According to the 2014 Budget Review “the factors driving revenue buoyancy in 2013/14 are not expected to persist, with revenue growth tracking GDP more closely over the medium term”. Revenue projections will therefore be threatened by possible growth disappointments.

To allow for the uncertain growth outlook, the National Treasury will have to refrain from persistently forecasting accelerating economic growth (see the accompanying graph) in spite of actual growth outcomes disappointing repeatedly for the sake of greater realism. Apparently it either did not accept the view that recoveries after major financial crises tend to be slow, long drawn-out affairs, or it thought that the South African economy would outperform the rest of the world. However, it can no longer afford this luxury.



However, there is a more fundamental issue that needs to be addressed in the future management of South Africa’s fiscal affairs, viz. what the state should look like in a global environment of secular stagnation, which is increasingly becoming a possibility that cannot be ignored.

Economic growth in South Africa has been highly correlated with global growth in the past. The only time in the past twenty years (2005-2007) the economy achieved a growth rate of 5%+ per annum for a sustained period was when it was helped along by a global boom, including in commodity markets.

This state of affairs is likely to continue as long as South Africa fails to develop its own internal growth dynamic, which in turn depends on its ability to implement the required structural changes that have evaded it for so long.

The current debate on the risk of secular stagnation in the developed world¹ is therefore extremely important to South Africa’s growth outlook. The idea that emerging economies have delinked from trends in the developed world and can grow independently has also been turned on its head.

It is difficult to see how South Africa could have a buoyant economy in a stagnant world, especially when its self-inflicted limitations are brought into consideration.

Cognisance therefore needs to be taken of the secular decline in the potential growth rate of the South African economy, which probably now approximates 2,5% per annum.

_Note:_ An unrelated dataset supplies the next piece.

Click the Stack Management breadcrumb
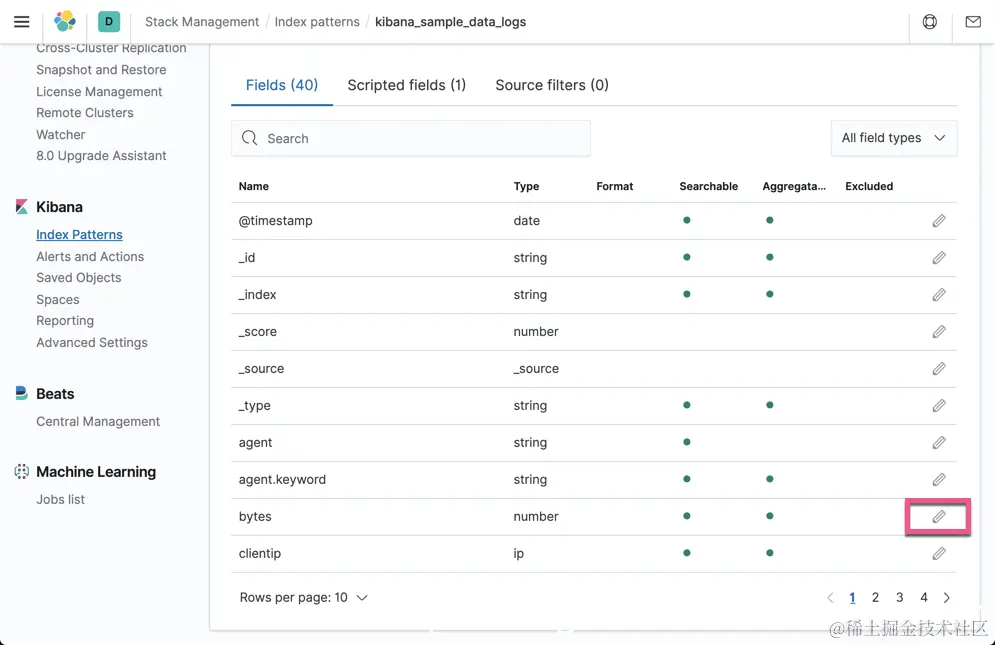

This raises a number of questions regarding the public finances if economic growth were to average, say, 2.5% for the next decade or longer:

- How large a state will South Africa be able to afford?
- What should the state’s priorities be under such conditions?
- In what sequence should the challenges facing South Africa be addressed?
- What will it imply for the affordability of new policy initiatives?
- How will greater efficiency in state expenditure be achieved?
- How will current expenditure be reduced in favour of increased capital expenditure to meet the economy’s extensive infrastructure needs?
- What are the implications for the government debt trajectory, bearing in mind that low growth will probably be accompanied by relatively high long-term interest rates?
- How big a primary surplus will be required to keep the pace of debt reduction on its desired course? How is this surplus to be achieved?

To summarise: the MTBPS will have to provide evidence that the South African government is acutely aware of how limited the resources at its disposable are and will remain for the foreseeable future and that it is prepared to face the required trade-offs this implies.

In the end economic realities will trump ideological preferences – the problem is that the economy may suffer serious damage before this realisation dawns.

Footnotes:
¹ See for example the recently published Vox e-book, “Secular Stagnation: Facts, Causes and Cures”, and the 2014 Geneva Report on the World Economy, “Deleveraging? What Deleveraging?”.

* Jac Laubscher is Group Economist at Sanlam.